I've encountered this problem and dealt with it for a long time on my '13 Super Glide Custom. I have around 18.5k miles and just recently I've also had problems with high idling on hot start ups. Last weekend I was on a ride and my engine died on the highway. After removing the battery cover I found the negative battery terminal was melted. My girlfriend and I were wearing heated gear and I thought maybe we were overloading the battery. Then someone at Harley told me a loose battery connection can cause excessive heat and that can happen. I was also told that would explain my engine issues that day.

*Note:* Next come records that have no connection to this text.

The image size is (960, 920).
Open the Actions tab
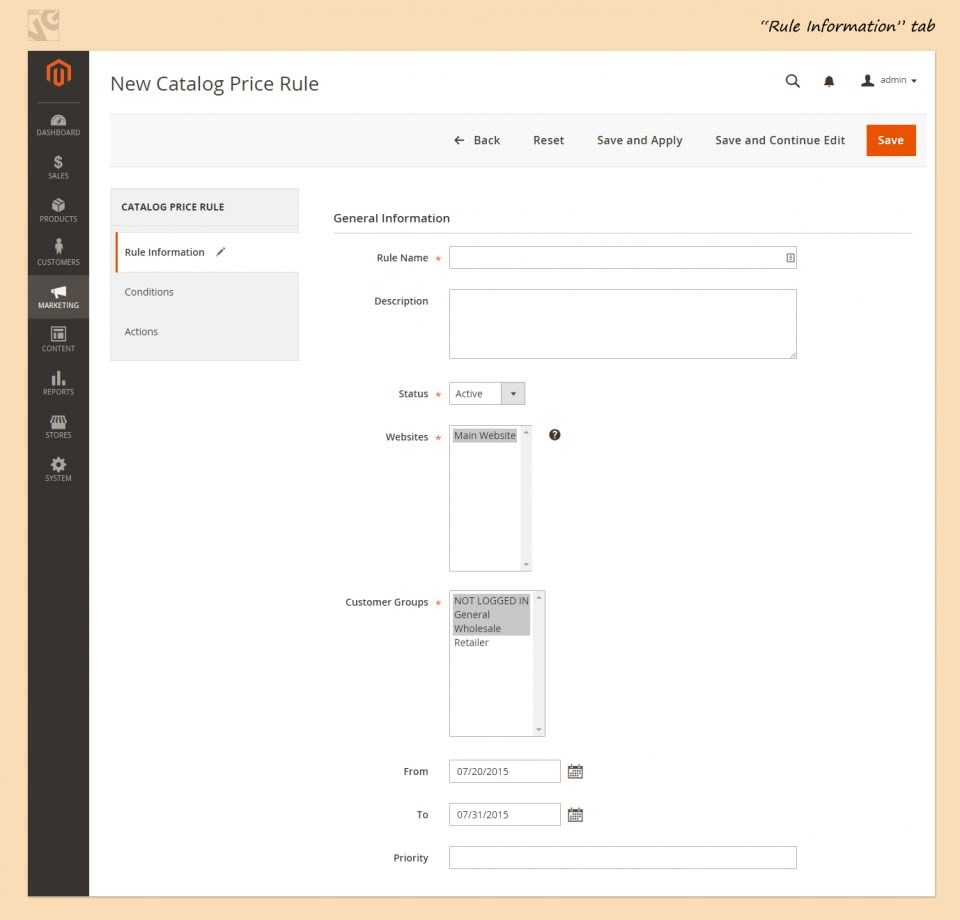coord(141,331)
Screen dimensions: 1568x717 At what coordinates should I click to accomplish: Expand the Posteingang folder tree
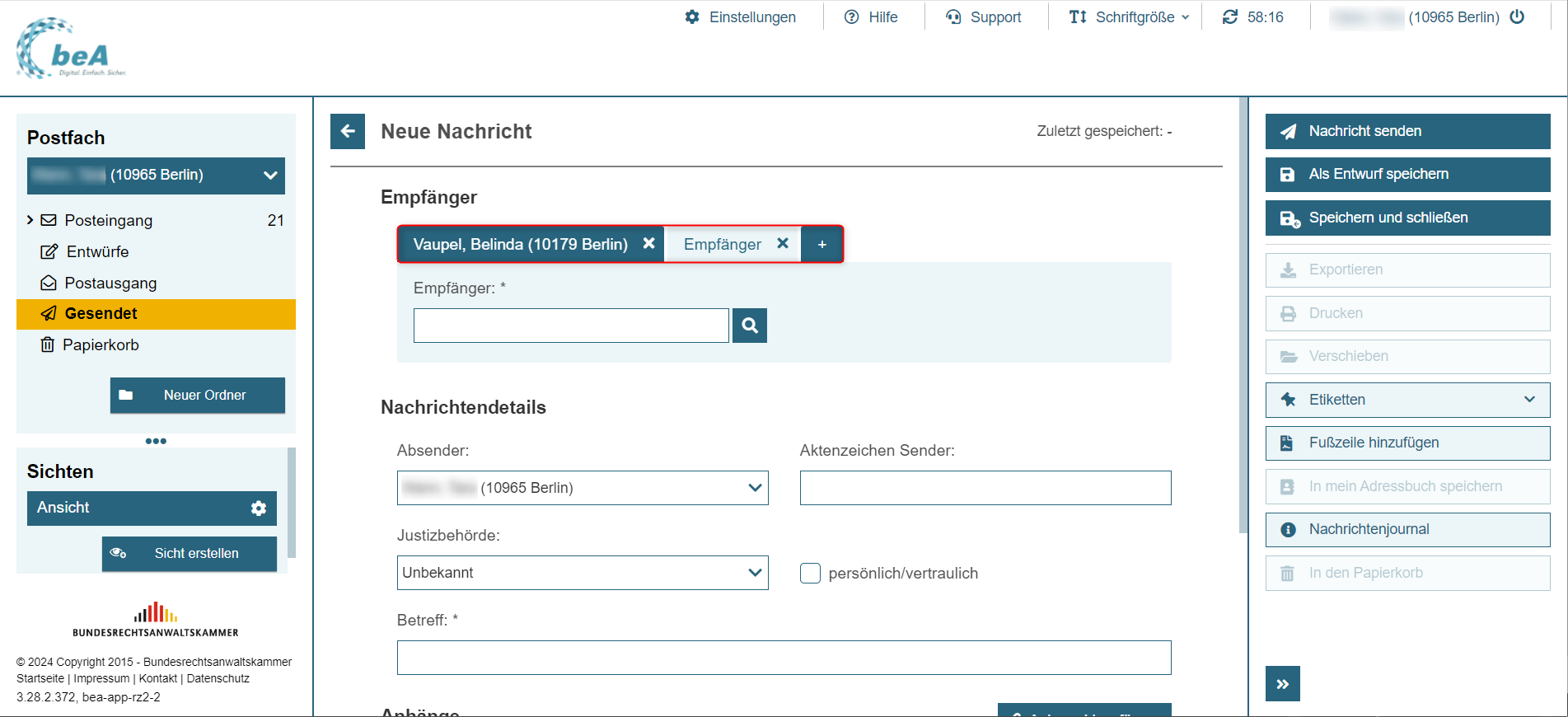[x=30, y=220]
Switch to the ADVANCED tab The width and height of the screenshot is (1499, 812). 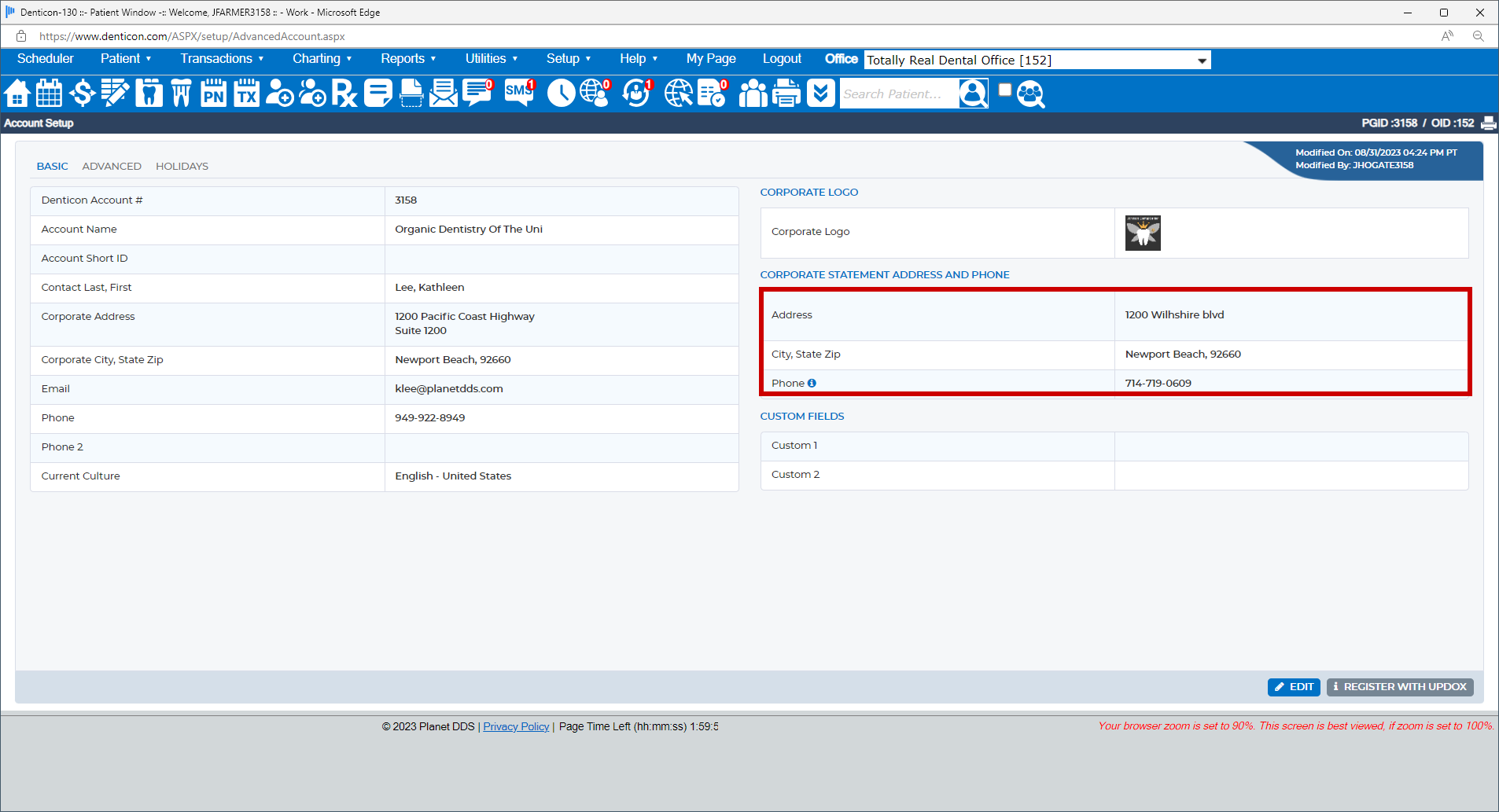coord(112,167)
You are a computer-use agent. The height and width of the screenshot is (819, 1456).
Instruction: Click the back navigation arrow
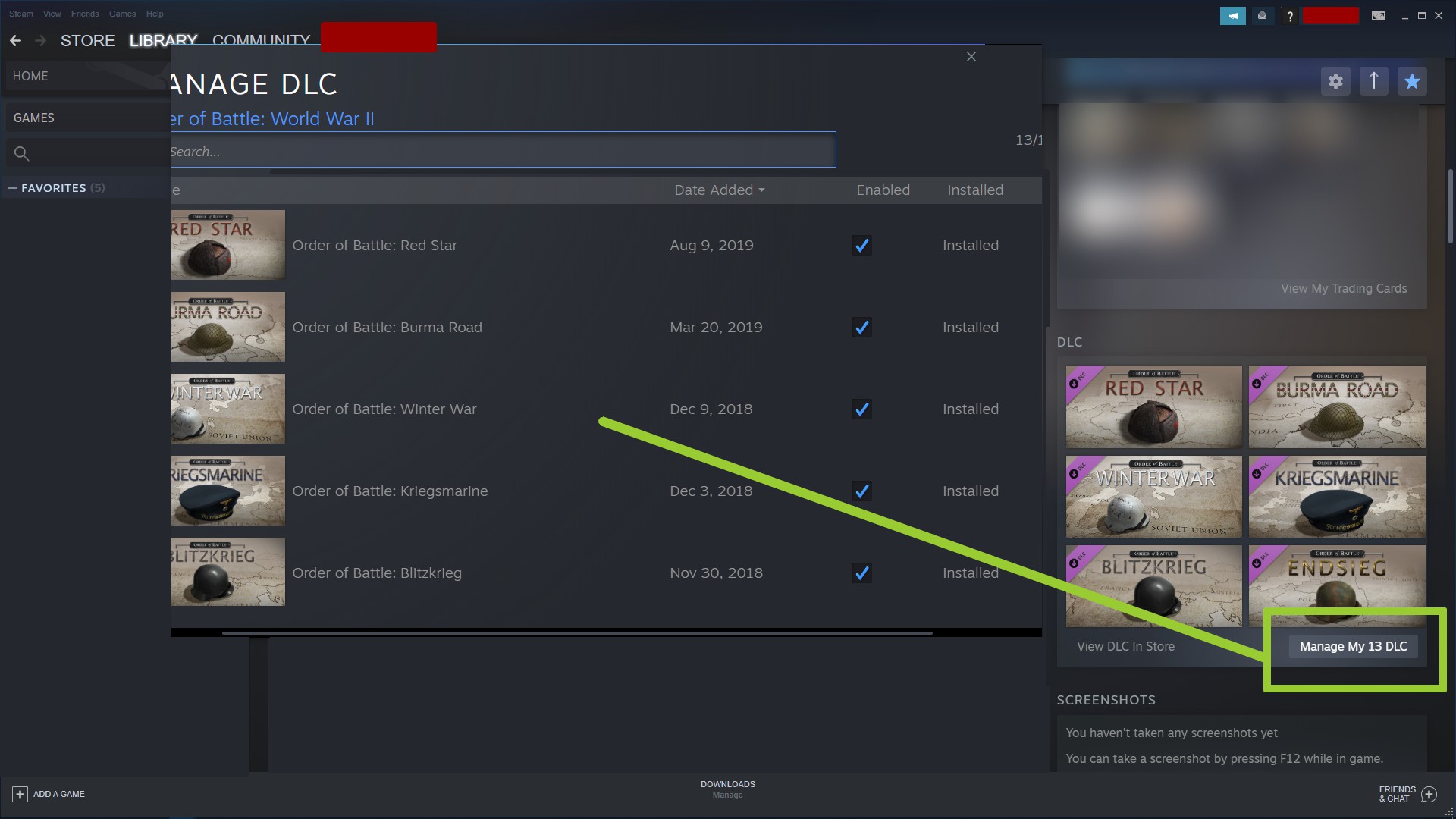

I put the bike on a tender and found it was running perfectly for the next three days. No engine malfunction, and no V INERR on start up. On day three it was left off a tender and all the symptoms returned, minus the engine failure. I concluded it was a battery issue and bought a new battery. I also read several threads about the V INERR code and saw that many people think it is associated with a bad battery cell, or poor connection somewhere. It's been a few days and so far there has been normal engine performance and no V INERR error. I'm not sure if the new battery took care of everything or not, but so far so good.
V INERR is short for Voltage INput ERRor. It's a general diagnostic code indicationg the voltage to the ECM is out of range, for whatever reason. What the range is I don't know. Since it's just a general measurement at the ECM the actual problem could be the at the battery, charging system, wiring/connections, or the ECM itself.
I had the code popping up randomly last summer, two or three times a week. I knew the battery and charging were good, and battery and ground connections were good also. Reseated all the fuses, relays and connector at the ECM. Never saw the problem after. So I assume mine was just an oxidation problem on some connection, somewhere.
Edit: with the canbus systems the ECM communicates with all control modules, which themselves might have a voltage problem. So you could have more connections to check. In a well designed system the diagnostic code would indicate which module is having the issue, tach, speedo, TSSM, etc.
Last edited by 02fx4dude; Feb 20, 2015 at 07:20 AM.
Do you have a thundermax or other type ECM tuner? Harley should be able to fix the v inner code has to do with ECM Vin and Miles.
I just installed a thundermax that was pre-tuned for my bike. It didn't have the correct VIN format. I entered my VIN and the V inner error code went away.
I do not claim expertise here, but these bike batteries are small. Yes they are 12v but look at their size. Even when parked and turned off your bike is using some battery voltage as all computer controlled vehicles do...so...if you only ride weekly lets say, on weekends etc...you need to keep your bike on a tender. Unless you have grounding issues a tender will keep your battery toped off so to speak. Heck tenders cost about 30 bucks and its the right way to go. If you ride daily more than say 30 miles at 60 mph, you will probably be ok but a tender really is a must for computerized bikes.